__Assigned task__
Set the whole listing down again, word for word, with no pictures.
(Supplied data begins)
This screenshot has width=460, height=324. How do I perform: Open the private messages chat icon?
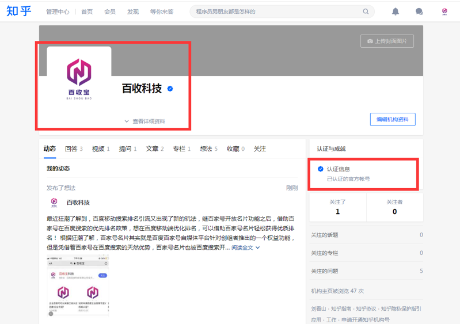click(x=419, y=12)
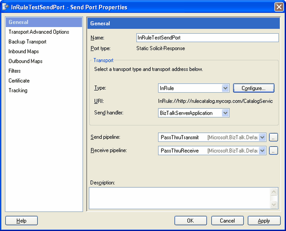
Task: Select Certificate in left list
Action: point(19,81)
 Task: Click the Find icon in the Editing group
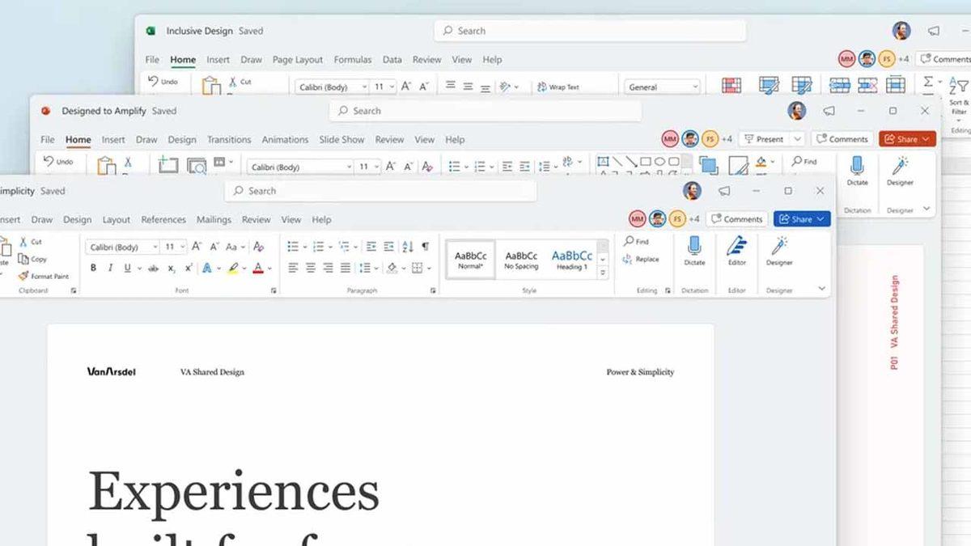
(Supplied data ends)
__Solution to this task__
This screenshot has width=460, height=324. How do I perform: Open the private messages chat icon?
click(x=419, y=12)
Task: Select Certificate in left list
Action: point(19,81)
 Task: Click the Find icon in the Editing group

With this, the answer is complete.